# Powering a welder



## Skier76 (Sep 23, 2010)

Because I don't have enough on my plate....

I'm kicking around getting a cheapo Harbor Freight welder. 1) I've always wanted to weld, 2) I have a few projects (albeit very small ones) in my head I'd like to do. 

I was talking with buddy who used to be into off-roading and had a rig he worked on. He was using a small welder plugged into a household outlet. He said it never got hot enough. He mentioned something about using the 220 plug for your dryer, with some type of adapter/stepdown. Anyone heard of this? I tried googling, but I didn't come up with much. I don't think I'm using the correct terminology. 

Here's what I'd be looking at for a welder: 
http://www.harborfreight.com/welding/mig-flux-welders/90-amp-flux-wire-welder-98871.html

Plan B:
http://www.harborfreight.com/welding/arc-welders/80-amp-inverter-arc-welder-91110.html



And I know this will come up: "Skier, what do you want to weld?"

I want to tack some nuts to my mower deck and fix a small crack on the deck. 

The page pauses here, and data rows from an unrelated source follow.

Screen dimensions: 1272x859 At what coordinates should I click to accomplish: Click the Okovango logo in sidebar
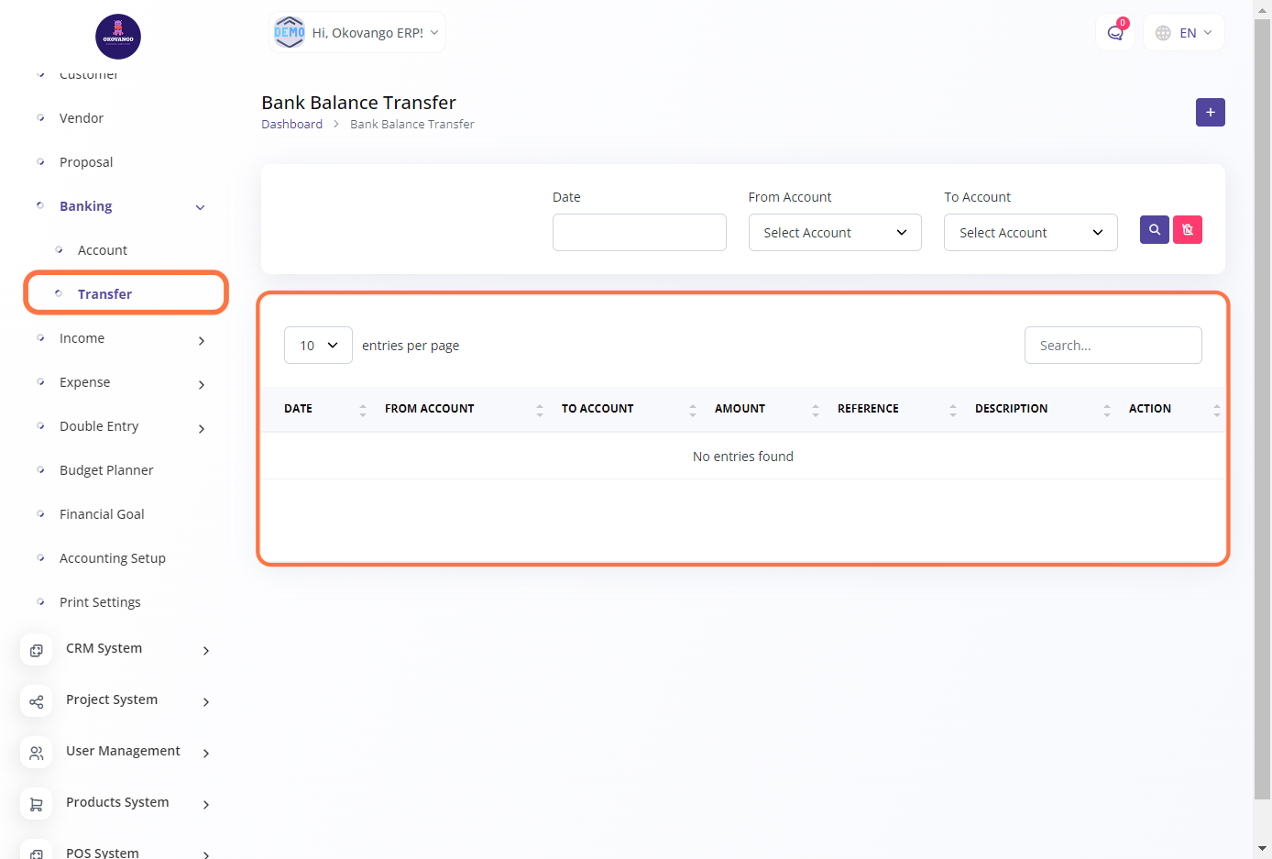pos(118,37)
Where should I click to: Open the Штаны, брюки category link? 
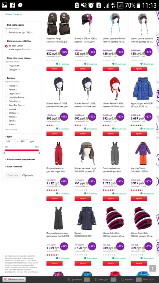[13, 14]
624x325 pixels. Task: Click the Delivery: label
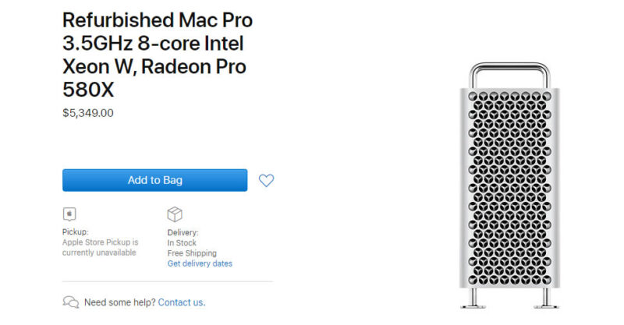pyautogui.click(x=183, y=232)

I'd also like to fab up a custom hitch for my ATV; taking an existing ATV square hitch, and weld some channels to the bottom so I can bolt it to the rear diff.


----------



## Badfish740 (Sep 23, 2010)

I'm not an electrician (or a welder) but here's what I know.  Generally, most higher powered welders (the ones that go up to about 200 amps or so) require 220 volts as opposed to the 110 volts you get out of a regular wall socket.  220 volt plugs are totally different animals from regular 110 volt wall plugs and are not compatible.  Most electric stoves and electric dryers require 220 volts as well, so for many folks, this is the only 220 volt outlet in their home which is probably why you got that suggestion.  The problem is that unless you're going to be welding in the kitchen or laundry room  you're SOL.  The extension cord you would need (and you can do this-my dad has a 100' cord for a welder that he picked up at an estate sale) to get the power to a place where you could use it would probably cost more than the welder if bought new because it's extremely heavy and the price of copper is high these days.  Not to mention the hassle of unplugging the dryer or stove every time you want to weld.  All that being said from what you're talking about doing (and I'll defer to the experts on this) I think you'll be fine.  You won't be able to weld 3/8" plate but you can certainly tack on nuts and do light duty fabrication I would think.


----------



## RSNovi (Sep 23, 2010)

You can weld quite well with a 110V Mig welder.  I took a welding class once and the instructor built a utility trailer with one and he recommended to all of the students to just buy a 110V welder for home occasional use.  He recommended a Lincoln or Miller.

I would probably suggest using a 20A 110V circuit to operate it.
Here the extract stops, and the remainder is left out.